Why does Friend v. Serpa matter for law firms using AI?

Friend v. Serpa is the Fourth District Court of Appeal’s anchor AI-citation warning opinion, the decision that subsequent 2026 Fourth District orders cite when positioning the phantom-authority rule. The per curiam opinion is brief, but its language is precise: “Those who use artificial intelligence to assist in these submissions must ensure their accuracy.” That framing places the verification duty on the human author, not the AI tool, and applies it to pro se litigants and attorneys alike.

The procedural posture is unusual in the AI-citation corpus: the misconduct was by the appellee (Carlos Serpa), not the appellant. Serpa prevailed on the merits (the appeal was affirmed), but the court nonetheless flagged his phantom citations in writing. For firms tracking AI-citation exposure, this matters because it confirms courts will address fabricated authority regardless of outcome on the merits, and regardless of which side filed the defective brief.

The Fourth District did not impose sanctions here, but its citation to Goya v. Hayashida, 418 So. 3d 652, 656 (Fla. 4th DCA 2025), signals that the machinery exists. Goya imposed sanctions on a pro se litigant for fictitious case law; Friend positions that precedent as the backstop for future Fourth District enforcement. Francois v. Vive Financial (March 18, 2026) and Roussell v. Bank of New York Mellon (March 11, 2026) both quote Friend’s AI-responsibility language verbatim and issue warnings under Fla. R. App. P. 9.410(a). The pattern tracks what O’Brien v. Flick did in the Southern District of Florida: one published opinion becomes the first-citation anchor for a cluster of subsequent orders.

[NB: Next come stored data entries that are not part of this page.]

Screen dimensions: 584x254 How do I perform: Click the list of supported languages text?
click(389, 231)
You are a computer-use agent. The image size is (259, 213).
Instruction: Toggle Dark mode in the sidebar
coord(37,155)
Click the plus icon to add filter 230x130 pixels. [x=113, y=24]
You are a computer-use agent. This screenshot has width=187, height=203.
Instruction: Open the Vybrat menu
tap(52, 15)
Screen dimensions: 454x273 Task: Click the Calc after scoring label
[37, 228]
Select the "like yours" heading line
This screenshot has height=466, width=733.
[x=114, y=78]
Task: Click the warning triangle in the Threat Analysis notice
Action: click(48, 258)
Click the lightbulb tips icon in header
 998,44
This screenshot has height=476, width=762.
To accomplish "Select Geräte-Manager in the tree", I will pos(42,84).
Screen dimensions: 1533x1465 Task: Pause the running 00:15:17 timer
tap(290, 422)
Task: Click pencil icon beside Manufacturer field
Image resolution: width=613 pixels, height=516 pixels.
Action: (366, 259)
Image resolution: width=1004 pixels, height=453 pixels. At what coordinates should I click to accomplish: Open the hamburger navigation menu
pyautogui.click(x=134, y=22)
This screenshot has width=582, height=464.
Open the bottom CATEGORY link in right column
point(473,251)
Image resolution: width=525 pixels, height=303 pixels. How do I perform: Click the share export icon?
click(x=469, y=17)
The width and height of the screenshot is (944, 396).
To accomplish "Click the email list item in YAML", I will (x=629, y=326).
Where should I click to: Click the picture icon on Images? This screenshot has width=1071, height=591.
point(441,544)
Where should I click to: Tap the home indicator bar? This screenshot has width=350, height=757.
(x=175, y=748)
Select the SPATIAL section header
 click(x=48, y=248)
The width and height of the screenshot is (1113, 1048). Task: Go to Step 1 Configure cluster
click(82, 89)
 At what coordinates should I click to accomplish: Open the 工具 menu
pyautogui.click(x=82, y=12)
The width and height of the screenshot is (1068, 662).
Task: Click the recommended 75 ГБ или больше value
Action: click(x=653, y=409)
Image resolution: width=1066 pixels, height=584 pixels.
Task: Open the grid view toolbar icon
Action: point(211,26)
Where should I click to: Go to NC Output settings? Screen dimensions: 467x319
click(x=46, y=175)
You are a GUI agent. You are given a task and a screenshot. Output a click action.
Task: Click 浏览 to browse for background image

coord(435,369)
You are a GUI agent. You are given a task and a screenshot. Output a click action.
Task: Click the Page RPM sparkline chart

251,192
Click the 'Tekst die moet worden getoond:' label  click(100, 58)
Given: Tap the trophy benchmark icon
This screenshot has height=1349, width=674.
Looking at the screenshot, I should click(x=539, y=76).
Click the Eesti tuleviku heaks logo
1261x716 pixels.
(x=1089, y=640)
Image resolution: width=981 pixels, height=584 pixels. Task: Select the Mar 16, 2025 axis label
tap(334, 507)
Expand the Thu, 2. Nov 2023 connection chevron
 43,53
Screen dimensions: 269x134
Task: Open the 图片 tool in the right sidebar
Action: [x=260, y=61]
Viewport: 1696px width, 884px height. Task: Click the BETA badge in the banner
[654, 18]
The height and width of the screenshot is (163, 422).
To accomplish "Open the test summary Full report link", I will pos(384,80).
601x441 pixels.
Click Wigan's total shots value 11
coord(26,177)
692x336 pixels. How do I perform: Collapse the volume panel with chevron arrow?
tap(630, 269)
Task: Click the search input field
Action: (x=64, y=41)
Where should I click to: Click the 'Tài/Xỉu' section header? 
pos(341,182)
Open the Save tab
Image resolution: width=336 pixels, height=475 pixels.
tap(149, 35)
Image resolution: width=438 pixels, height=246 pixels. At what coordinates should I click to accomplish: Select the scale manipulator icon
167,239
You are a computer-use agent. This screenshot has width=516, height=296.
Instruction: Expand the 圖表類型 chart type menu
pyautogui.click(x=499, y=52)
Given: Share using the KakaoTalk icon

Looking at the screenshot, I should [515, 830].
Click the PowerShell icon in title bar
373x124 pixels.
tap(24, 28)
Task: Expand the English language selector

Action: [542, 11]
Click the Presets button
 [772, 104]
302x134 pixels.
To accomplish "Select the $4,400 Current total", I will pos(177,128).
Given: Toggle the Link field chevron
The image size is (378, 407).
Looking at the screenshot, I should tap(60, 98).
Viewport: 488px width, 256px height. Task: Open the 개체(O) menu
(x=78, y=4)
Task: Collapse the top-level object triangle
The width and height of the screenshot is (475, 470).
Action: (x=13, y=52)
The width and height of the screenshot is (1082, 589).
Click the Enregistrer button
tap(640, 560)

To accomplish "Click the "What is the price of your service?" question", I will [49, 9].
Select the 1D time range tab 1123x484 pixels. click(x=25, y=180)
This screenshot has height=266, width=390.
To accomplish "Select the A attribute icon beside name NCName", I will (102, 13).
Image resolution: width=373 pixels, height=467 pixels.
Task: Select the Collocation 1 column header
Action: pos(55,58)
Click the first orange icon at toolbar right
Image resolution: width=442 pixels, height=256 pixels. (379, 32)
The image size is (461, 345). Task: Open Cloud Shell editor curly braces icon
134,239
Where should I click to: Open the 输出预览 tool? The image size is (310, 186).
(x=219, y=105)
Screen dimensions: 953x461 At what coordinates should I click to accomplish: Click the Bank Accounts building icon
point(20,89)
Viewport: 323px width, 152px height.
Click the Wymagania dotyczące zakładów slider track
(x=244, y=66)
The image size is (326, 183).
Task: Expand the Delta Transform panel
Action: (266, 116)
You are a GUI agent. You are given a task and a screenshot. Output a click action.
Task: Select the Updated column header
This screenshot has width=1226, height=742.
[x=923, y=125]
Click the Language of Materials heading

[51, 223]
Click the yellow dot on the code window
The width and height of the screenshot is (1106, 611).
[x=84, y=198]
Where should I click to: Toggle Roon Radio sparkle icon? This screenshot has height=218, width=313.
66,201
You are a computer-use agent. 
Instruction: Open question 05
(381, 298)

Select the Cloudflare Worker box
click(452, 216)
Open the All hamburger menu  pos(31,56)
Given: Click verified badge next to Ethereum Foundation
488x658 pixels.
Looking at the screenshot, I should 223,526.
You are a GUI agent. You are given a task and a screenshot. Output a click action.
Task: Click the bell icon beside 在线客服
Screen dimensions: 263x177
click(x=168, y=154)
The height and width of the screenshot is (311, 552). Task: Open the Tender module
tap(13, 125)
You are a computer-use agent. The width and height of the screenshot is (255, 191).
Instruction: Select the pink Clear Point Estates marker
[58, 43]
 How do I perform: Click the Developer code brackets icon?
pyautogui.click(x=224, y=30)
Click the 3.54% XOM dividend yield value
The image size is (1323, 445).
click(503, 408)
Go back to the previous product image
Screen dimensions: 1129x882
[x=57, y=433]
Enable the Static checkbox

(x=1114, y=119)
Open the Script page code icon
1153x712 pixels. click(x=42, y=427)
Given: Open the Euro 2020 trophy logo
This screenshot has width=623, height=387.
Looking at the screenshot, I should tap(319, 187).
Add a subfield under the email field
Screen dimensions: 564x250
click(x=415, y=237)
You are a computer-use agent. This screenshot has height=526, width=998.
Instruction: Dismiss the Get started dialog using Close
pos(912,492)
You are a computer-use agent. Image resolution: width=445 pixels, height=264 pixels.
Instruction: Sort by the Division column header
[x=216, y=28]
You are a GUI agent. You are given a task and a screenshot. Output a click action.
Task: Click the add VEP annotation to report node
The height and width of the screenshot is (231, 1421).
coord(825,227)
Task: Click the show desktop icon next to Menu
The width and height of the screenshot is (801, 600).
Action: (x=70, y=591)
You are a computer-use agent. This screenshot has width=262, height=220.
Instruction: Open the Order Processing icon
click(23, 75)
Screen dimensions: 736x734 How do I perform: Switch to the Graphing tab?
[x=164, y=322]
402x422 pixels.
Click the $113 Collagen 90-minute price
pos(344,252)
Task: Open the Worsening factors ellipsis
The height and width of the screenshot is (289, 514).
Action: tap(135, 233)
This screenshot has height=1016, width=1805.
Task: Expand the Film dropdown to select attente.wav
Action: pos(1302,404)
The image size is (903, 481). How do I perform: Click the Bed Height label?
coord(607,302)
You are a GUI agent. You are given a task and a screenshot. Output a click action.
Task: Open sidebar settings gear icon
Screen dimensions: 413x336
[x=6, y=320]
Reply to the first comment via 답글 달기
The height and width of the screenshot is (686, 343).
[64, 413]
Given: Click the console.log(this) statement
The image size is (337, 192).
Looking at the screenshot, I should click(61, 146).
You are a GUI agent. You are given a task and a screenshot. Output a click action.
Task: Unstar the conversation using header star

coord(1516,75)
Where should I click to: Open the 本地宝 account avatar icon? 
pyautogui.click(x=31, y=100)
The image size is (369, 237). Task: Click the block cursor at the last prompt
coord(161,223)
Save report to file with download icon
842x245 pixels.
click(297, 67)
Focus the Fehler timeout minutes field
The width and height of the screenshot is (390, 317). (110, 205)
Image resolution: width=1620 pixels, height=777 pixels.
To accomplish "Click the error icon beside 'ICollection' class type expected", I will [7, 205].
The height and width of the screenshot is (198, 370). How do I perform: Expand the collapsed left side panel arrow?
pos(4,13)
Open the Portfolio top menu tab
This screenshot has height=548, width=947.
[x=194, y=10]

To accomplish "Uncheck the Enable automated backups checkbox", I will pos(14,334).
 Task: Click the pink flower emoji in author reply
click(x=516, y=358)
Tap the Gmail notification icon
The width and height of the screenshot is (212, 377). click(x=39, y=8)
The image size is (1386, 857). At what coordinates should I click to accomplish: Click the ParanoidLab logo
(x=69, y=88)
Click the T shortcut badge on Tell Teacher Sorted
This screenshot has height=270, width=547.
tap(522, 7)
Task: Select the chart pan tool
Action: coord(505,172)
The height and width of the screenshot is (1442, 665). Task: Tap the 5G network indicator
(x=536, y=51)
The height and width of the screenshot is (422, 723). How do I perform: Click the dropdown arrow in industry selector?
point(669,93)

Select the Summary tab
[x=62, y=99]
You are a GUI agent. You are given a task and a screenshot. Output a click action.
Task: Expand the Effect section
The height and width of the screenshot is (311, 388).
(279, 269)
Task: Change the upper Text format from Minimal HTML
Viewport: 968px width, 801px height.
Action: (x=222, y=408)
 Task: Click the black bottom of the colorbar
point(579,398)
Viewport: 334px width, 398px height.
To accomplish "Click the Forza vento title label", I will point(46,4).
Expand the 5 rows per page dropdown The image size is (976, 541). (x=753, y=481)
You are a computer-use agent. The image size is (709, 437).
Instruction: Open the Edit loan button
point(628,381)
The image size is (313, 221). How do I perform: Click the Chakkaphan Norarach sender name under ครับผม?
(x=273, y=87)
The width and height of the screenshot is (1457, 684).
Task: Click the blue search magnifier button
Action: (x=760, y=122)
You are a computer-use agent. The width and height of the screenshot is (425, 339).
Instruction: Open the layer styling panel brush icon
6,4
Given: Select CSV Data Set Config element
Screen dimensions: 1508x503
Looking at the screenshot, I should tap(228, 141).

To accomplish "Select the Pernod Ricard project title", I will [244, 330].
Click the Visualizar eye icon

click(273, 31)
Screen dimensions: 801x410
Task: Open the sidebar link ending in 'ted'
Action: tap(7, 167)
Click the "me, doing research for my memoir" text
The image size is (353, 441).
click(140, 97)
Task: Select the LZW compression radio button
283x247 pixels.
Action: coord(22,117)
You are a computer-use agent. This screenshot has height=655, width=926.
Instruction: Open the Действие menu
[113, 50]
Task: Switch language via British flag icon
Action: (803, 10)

Implications for your firm

Operational steps a firm reading this case may wish to consider documenting. Strategic and rule-application calls belong to your firm's attorneys.

  • Track Friend v. Serpa (425 So. 3d 51) as the Fla. 4th DCA's collecting-cases anchor: it is cited in Francois (Mar. 2026) and Roussell (Mar. 2026) for the proposition that both attorneys and pro se litigants 'are responsible for the content of their submissions to the court' and must ensure AI-assisted submissions are accurate.
  • Fla. R. App. P. 9.210(c) requires that citations support the stated proposition; Friend positions future violations as Rule 9.410(a) sanctionable conduct. When opposing a pro se party in the Fourth District who cites questionable authority, cite Friend and Rule 9.210(c) compliance in any sanctions motion.
  • Note the appellee posture: the AI-citation misconduct here was on the winning side (appellee prevailed on affirmance); that eliminates any argument that phantom citations are only a risk when the filer loses. Courts flag phantom authority regardless of outcome on the merits.